Os republicanos, buscando tirar o debate de meio de mandato de volta da controvérsia sobre a derrubada do direito ao aborto pela Suprema Corte, já identificaram uma abertura na disputa ferroviária. O GOP tentou e não conseguiu aprovar um projeto de lei no Senado que consagraria os acordos que a maioria dos sindicatos ferroviários fizeram com as empresas e evitaria uma greve.
“O presidente Biden já deveria ter resolvido isso sozinho. Os democratas devem deixar isso passar”, tuitou o líder da minoria no Senado, Mitch McConnell.
Mas alguns democratas não estão dispostos a pressionar os sindicatos. A medida do Partido Republicano acabou sendo bloqueada pelo senador progressista Bernie Sanders, que foi duas vezes candidato à indicação presidencial democrata. O independente de Vermont criticou as empresas ferroviárias por faturarem bilhões em lucros e concederem milhões a seus CEOs em compensação, impondo condições de trabalho desumanas.
“A questão-chave nas negociações atuais não são os salários. Eles são sobre as condições de trabalho na indústria que são absolutamente inaceitáveis e quase inacreditáveis”, disse Sanders, criticando a falta de licença médica oferecida a alguns funcionários e um sistema que exige que muitos estejam de plantão para trabalhar em trens 24 horas. um dia por dia e sete dias por semana.
Arthur Wheaton, diretor de Estudos Trabalhistas do ILR Worker Institute da Cornell University, disse que anos de corte de custos e consolidação no setor ferroviário antecederam a pandemia e levaram ao atual impasse.
“As ferrovias se esforçaram muito para reduzir o número de funcionários e reduzir ativamente o número de pessoas que trabalhavam para elas como forma de aumentar seus lucros ou ter um maior retorno sobre o investimento para que pudessem obter mais investimentos de Wall Street”, disse Wheaton. . Mas essa redução da mão de obra causou uma deterioração nas condições dos trabalhadores, que já enfrentavam longas jornadas, e pode levantar preocupações de segurança devido às cargas perigosas que alguns trens transportam. O sistema “on call” mencionado por Sanders está no centro da disputa atual.

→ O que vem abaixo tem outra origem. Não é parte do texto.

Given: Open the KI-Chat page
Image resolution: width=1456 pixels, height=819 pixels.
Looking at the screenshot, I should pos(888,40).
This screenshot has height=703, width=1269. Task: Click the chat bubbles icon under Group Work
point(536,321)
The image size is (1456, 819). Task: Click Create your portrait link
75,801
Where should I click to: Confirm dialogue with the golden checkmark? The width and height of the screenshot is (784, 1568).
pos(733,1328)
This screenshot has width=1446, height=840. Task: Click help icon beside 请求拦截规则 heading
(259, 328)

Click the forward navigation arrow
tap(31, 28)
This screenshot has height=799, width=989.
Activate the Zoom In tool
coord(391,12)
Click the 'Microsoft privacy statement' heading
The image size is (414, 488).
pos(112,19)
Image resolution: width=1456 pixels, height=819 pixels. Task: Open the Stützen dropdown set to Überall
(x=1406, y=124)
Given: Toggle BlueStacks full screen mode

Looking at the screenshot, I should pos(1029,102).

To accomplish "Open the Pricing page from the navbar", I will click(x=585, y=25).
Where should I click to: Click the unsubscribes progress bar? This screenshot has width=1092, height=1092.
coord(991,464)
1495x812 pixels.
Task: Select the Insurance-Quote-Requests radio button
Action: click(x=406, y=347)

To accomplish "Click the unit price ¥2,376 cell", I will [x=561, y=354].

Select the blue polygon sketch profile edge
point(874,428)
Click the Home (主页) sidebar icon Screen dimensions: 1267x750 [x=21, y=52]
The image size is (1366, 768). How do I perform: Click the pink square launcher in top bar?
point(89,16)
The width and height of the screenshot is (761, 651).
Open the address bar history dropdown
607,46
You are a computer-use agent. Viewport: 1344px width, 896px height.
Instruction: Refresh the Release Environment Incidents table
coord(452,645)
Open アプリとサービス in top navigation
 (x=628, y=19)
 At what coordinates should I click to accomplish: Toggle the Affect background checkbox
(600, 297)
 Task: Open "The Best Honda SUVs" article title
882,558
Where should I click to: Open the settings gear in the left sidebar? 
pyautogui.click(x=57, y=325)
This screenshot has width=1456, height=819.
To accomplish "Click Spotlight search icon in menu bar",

“Isso não é sustentável para uma família ou sustentável para sua saúde a longo prazo. Você gostaria de poder ir para a cama sabendo que não precisa trabalhar nas próximas 12 horas, em vez de dizer: ‘Ah, tenho que esperar e ver se o telefone toca’, disse Wheaton.
A ameaça de fechamento de ferrovias teria sido a primeira grande greve no setor desde 1992, quando o Congresso se moveu com velocidade incomum para encerrar uma paralisação trabalhista após apenas dois dias em meio a graves consequências econômicas – incluindo demissões em minas que não podiam mais enviar seu carvão. A greve fechou quase todas as ferrovias de mercadorias e passageiros no país e, como no drama atual, ameaçou se tornar uma tempestade política em ano eleitoral.
Uma questão com essa nova disputa é se um Congresso cada vez mais polarizado poderia concordar com os termos para acabar com a ação industrial ou se uma crise econômica em erupção não deixaria legisladores rivais sem escolha.
Ao longo da história industrial da América nos séculos 20 e 19, greves ferroviárias muitas vezes eclodiram devido a baixos salários ou cortes salariais ou condições difíceis e perigosas. Muitas vezes foram esmagados pelo governo ou pelos barões da indústria, às vezes em meio a cenas de violência. Mas eles também estão escritos na tradição do movimento trabalhista. E também estabeleceram uma influência que se manifestou nas negociações entre sindicatos e chefes de empresas em Washington.
Naquela época e agora, a ameaça de fechamento de ferrovias por um período prolongado evoca repercussões econômicas tão terríveis que a disputa acaba se tornando uma grande questão política que os líderes da nação são chamados a ajudar a resolver – para seu próprio bem e o de todos.